» EXTRACT
Consolidation in the insurance industry—integrating pharmacy benefit managers (PBMs) into carriers—is bringing change to the way employers buy health insurance and how employees and consumers use it. Whether these PBM-carrier mergers are good or bad remains to be seen.
Carriers and PBMs are merging because, carriers claim, integrating a PBM with a carrier can help employers save money and assist patients who are on complex drug regimens. These PBMs, including CVS Caremark and Express Scripts, both employ pharmacists who specialize in specific diseases.
Carriers could also roll out new types of formularies and products to provide more options for employers. Insurers say that PBM-carrier mergers will give them more negotiating power with manufacturers. But there is plenty of reason to be skeptical of the coming changes, too.
Here’s how these mergers could impact employers and consumers.
A Smaller Marketplace with Less Flexibility for Fully Insured Plans
Insurance will soon be largely controlled by five large corporations—Anthem, Cigna, CVS Health, Humana and UnitedHealth Group. This will create a smaller market for prescription drug plans and minimize the flexibility that employers have to switch from a carrier-owned PBM to a stand-alone PBM.
To offset the potential impact of PBM-carrier mergers, employers should be proactive.
Employers and brokers should put their prescription plan to market in order to assess performance and consider other PBM options. As the market shrinks, carriers will keep tight reins on fully insured employers and prevent them from carving out their prescription plans and moving to another PBM.
Consider the example of a 150-person addiction treatment and recovery nonprofit organization. The company’s clients sometimes become peer counselors after they finish treatment, which means that the workforce has unique health issues and treatment needs. Claims for an expensive drug to treat hepatitis C totaled $600,000 in one year and increased the prescription plan utilization by 257%.
Catastrophic claims like these, and double-digit annual increases, could have shut down the organization. Instead, the nonprofit unbundled its prescription plan from its carrier and turned to a niche PBM that developed a prescription plan that provides full transparency into certain drug costs. The coming consolidation will make it difficult—or nearly impossible—for fully insured companies to carve out prescription plans in favor of smaller PBMs. And the effects of that could be catastrophic for some businesses.

» TASK DETAILS
Name the five corporations that the article on PBM-carrier mergers says will soon largely control insurance.

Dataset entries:

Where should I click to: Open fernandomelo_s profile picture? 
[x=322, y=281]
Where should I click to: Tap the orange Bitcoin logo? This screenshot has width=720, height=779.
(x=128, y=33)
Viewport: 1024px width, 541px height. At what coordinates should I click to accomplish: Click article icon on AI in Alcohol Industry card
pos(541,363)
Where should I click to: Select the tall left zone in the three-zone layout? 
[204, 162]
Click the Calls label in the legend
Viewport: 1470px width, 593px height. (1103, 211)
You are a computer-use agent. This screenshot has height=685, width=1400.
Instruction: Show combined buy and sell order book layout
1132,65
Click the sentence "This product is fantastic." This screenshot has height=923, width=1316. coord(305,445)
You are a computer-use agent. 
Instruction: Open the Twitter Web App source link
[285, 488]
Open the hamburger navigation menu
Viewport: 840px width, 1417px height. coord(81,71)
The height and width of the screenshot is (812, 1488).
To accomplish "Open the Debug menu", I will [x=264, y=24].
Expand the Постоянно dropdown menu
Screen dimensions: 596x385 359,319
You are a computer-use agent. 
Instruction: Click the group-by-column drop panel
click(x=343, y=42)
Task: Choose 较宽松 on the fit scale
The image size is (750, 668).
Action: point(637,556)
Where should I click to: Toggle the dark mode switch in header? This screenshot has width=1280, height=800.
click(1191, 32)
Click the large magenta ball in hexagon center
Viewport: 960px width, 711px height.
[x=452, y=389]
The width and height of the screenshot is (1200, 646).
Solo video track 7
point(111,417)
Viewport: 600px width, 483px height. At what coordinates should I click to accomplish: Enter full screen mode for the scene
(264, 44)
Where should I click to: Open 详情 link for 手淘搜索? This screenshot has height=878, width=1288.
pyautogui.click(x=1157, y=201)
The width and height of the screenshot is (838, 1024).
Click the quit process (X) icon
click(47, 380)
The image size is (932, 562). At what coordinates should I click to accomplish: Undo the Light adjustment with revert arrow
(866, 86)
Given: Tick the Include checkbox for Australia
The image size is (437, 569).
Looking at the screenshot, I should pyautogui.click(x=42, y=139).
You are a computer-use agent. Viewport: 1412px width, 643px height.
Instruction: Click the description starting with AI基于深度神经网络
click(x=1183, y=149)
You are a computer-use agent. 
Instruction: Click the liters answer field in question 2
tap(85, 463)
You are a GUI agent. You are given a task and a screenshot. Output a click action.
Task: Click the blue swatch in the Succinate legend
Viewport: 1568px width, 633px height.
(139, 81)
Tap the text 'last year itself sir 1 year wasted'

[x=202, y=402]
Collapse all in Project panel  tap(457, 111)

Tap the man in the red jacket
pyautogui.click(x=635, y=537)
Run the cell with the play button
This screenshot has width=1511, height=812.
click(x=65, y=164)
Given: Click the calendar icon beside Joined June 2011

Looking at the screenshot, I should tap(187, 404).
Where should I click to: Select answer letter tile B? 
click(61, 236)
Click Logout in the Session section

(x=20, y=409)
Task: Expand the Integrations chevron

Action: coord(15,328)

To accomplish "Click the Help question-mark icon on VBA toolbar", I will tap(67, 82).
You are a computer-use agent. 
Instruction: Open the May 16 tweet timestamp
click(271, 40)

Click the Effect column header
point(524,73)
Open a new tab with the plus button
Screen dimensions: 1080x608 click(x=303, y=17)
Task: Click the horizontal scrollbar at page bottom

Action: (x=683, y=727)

» EXPECTED OUTPUT
Anthem, Cigna, CVS Health, Humana and UnitedHealth Group